Author: Jules Gray
15 Aug 2013
The first senior executive to be externally appointed at German conglomerate Siemens in its 160-year history, Peter Löscher joined the company in 2007. However, after a series of disagreements with the board, Löscher was relieved of his duties in July, to be replaced by Joe Kaeser. Löscher took on a role at a company engulfed in scandal, but was criticised for his overly ambitious plans for the firm.
The Austrian-born executive studied at Gymnasium Villach in his homeland in 1978, before completing a master’s degree at the Vienna University of Economics and Business Administration. He went on to briefly study at the Chinese University of Hong Kong and undertook the Advanced Management Program at Harvard University. His extensive studies across the globe have been enhanced by his considerable language skills – he is fluent in German, English, Spanish, French and Japanese.
In 1988, Löscher joined German pharmaceutical firm Hoechst, where he worked across many of the company’s operations in Spain, the UK, the US and Japan. A brief period at UK firm Amersham in 2002 led to the company being bought by General Electric, before he was appointed to the executive board of US pharmaceutical giant Merck in 2006.
Löscher was brought in in 2006, replacing outgoing CEO Klaus Kleinfeld. Described by Siemens chairmen Gerhard Cromme as “an exceptional individual for the office of president and CEO”.
He agreed to a series of pay-outs to regulators for a set of scandals the firm had become entwined in, including $1.34bn to regulators over the bribery allegations, while it was fined €396m by the European Commission for price fixing in 2007. Löscher was praised for his decisive action in dealing with the scandals, and eagerness to steer the company away from them. He fostered a better relationship with the unions than his predecessor, while he decided to invest heavily in new technologies. He also set the company a €100bn revenue target for the middle of the decade, which some thought was unrealistic given that 2012 saw €78.3bn.
However, the company’s fortunes have failed to improve in recent years, with a number of profit warnings leading to criticism of Löscher’s strategy over the last six years. During his tenure, Löscher cut profit forecasts five times, while he recently said it would be unlikely to meet a 12 percent profit margin. Heavily investing in solar technology under Löscher, the company is thought to have lost as much as €1bn after the solar division was closed.
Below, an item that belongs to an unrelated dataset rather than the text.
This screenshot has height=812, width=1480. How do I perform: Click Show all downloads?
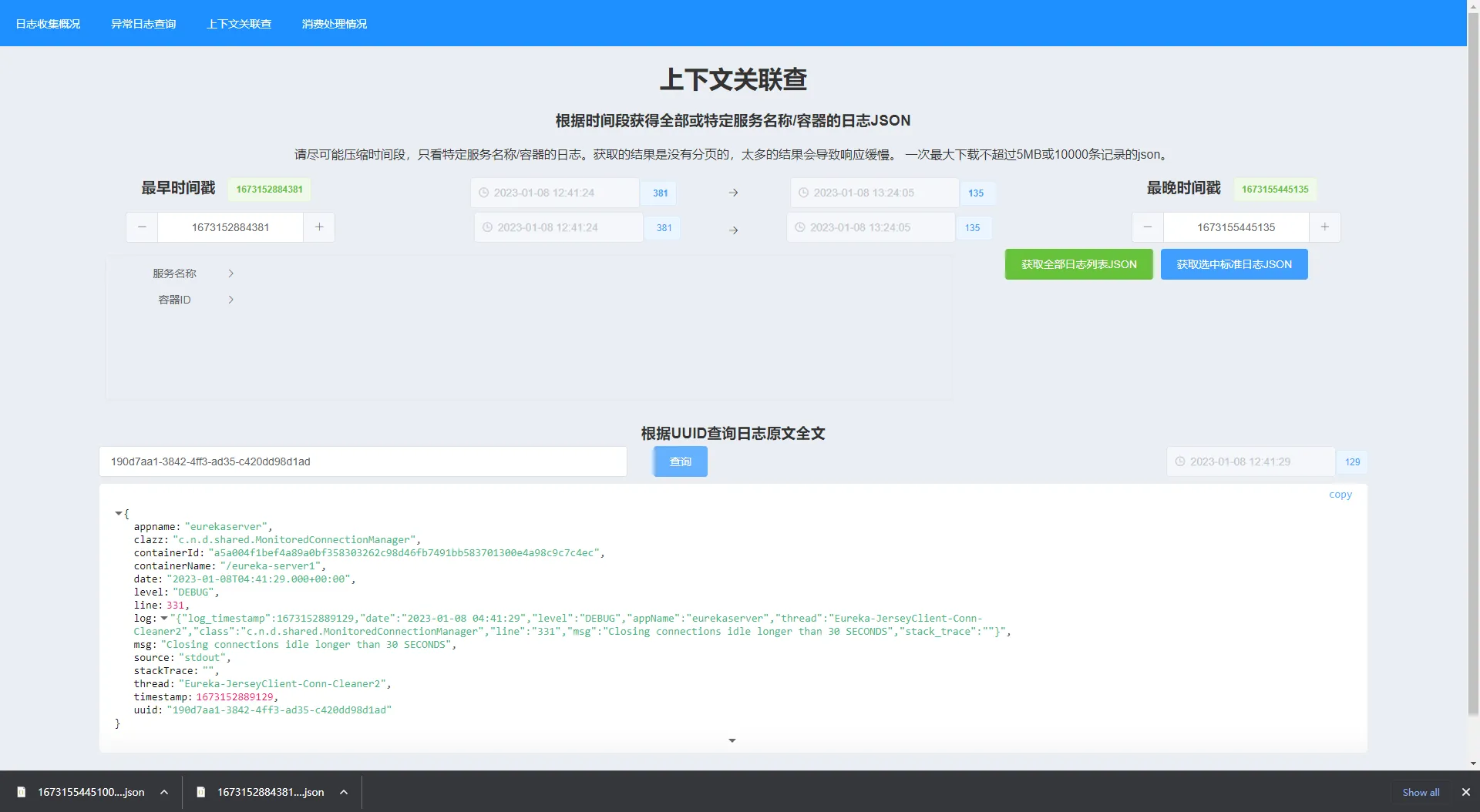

He was also strongly criticised for paying €7bn for medical diagnostics firm Dade Behring, which observers said was vastly overpriced.
This all came to a head in late July, when he was sacked through a press release, after a board meeting. Just a few days before, Löscher had spoken of his expectation that he would remain in charge, telling German newspaper Sueddeutsche Zeitung: “I have a contract until 2017 and Siemens more than ever needs a captain.” Despite his fall from grace, Löscher is expected to receive a $100m pay off for the remainder of his contract, which ran until 2017.